Old school reverbey pop sounds from Philly’s The Interest Group.
Some interesting indie-experimental stuff from these Toronto peeps, CRHYMES.
Our favourite operatic, Asian-culture-influenced band from Montreal, the most excellent Yamantaka//Sonic Titan (who we interviewed a while back!) put out this killer cover of David Bowie‘s “John, I’m Only Dancing” recently on the Toronto label Paper Bag‘s also-recent tribute album to David Bowie‘s classic Ziggie Stardust And The Spiders From Mars. If you know that album to some extent, you know that this song wasn’t on there – and so it is relegated to bonus track status, though it remains an album track in my heart…cuz it’s really, really cool. Like I don’t usually care about covers, but this one really is note-worthy.
So here’s another bit of classic Israeli rock – Rami Fortis. This guy – at least on his first album, Plonter – was kind of the Israeli equivalent to Iggy Pop. His stuff on that album is loud, noisy, and aggressive. It was also totally unsuccessful, and after it came out, Fortis decided to put his solo stuff on hold and join the relatively-successful Minimal Compact, a (mostly) Israeli post-punk band that was based in Germany in the 80’s. After a while he got back to his solo stuff with 1988’s סיפורים מהקופסא (Stories From The Box), and though he got considerably tamer and more pop-oriented, his newer work enjoyed more commercial success, and he’s been pumping stuff out pretty consistently ever since.
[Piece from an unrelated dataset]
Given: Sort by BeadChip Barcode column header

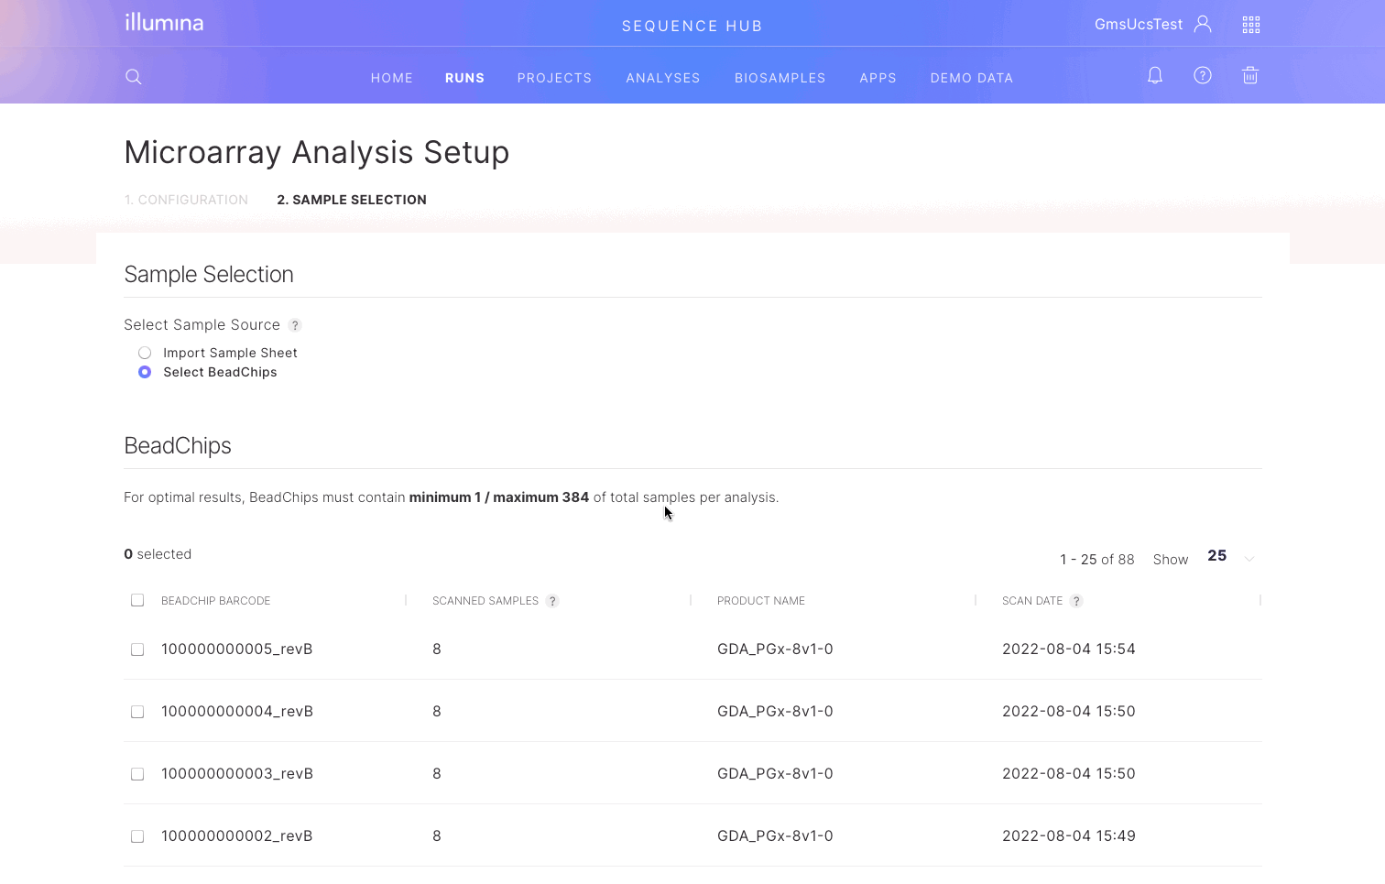Looking at the screenshot, I should [x=215, y=601].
What I’ve heard of it is deece, but it doesn’t seem as though he’s ever delivered anything as hard-hitting and flat out classic as Plonter.
So more about that album.
Admittedly, there ain’t no Iggy Pop but Iggy Pop, but Fortis does a pretty commendable job trying to match his chutzpa with a solid set of punk songs (and one reggae track). What are the songs about? Political stuff, I think, mostly or partly at least – my Hebrew’s still not so good that I can understand everything going on. Working on it though.
Anyways, that’s all I got to say about the album – the whole thing’s streaming on bandcamp (along with like, almost all his work) so you can check it out.
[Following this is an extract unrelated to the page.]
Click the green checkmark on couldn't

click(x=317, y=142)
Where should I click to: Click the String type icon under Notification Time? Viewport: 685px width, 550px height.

Some ambient-not-quite-rock from New Jersnicks Deep Sleeper before I head off into my own deep sleep…
I started my service this month and I really don’t have a lot of spare time (like, for relz) so that’s why this mix has taken a while to materialize. That being said – August was another solid month for indie rock. Unfortunately it seems as though most Israelis haven’t even heard of the genre of indie rock (despite the fact that apparently they’re from one of the 25 top countries from which readers responded to Pitchfork’s recent People’s List (and that a solid Israeli indie rock band made this month’s mix)), so they may not care much about this mix, but hopefully some of you out theres in the world wide web will enjoy it.
1. We Are Pirates – Running
2. ועדת חריגים – העולם אבר מזמן
3. Ariel Pink – Symphony Of The Nymph
4. GRMLN – Coral
5. Peace Arrow – Gremlins
6. A.C. Newman – Not Talking
7. Shy Kids – Teachers
8. Mount Eerie – Ocean Roar
9. DUDES – Teenage Rebels
This is my new favourite album. I was into Jens Lekman‘s older stuff too, but felt his albums were always a bit long and inconsistent, though when good – very good. But now he’s really put together a solid, concise, and purposeful album of solid, sugary, romantic Swedish pop.
In terms of how the actual songs relate to his previous work, they’re not much different – wonderful arrangements, clever, detailed lyrics, hooks galore, etc. Lekman’s always been a truly delightful songwriter, and, without a doubt, this new batch of songs continues to display his knack for storytelling and (often very funny) observation. The last couple songs on the album are the best and “I Know What Love Isn’t” in particular has some phenomenal lines like, “Hey do you wanna go see a band?/No, I hate bands/It’s always packed with men spooning their girlfriends and clutching their hands/As if they’d let go, their feet would lift from the ground and ascend.” So true.
But as I said before, this album stands apart because of its consistency and construction – its even got a little instrumental prelude foreshadowing the melody of the closer, the blatantly Simon & Garfunkle-esque “Every Hair Knows Your Name”. The theme is love or lost love or something but that’s kind of the deal with all of Lekman’s stuff, so I don’t really know if he gets any points for that. But considering the ten great tracks we get, I don’t think Lekman needs to earn any more points.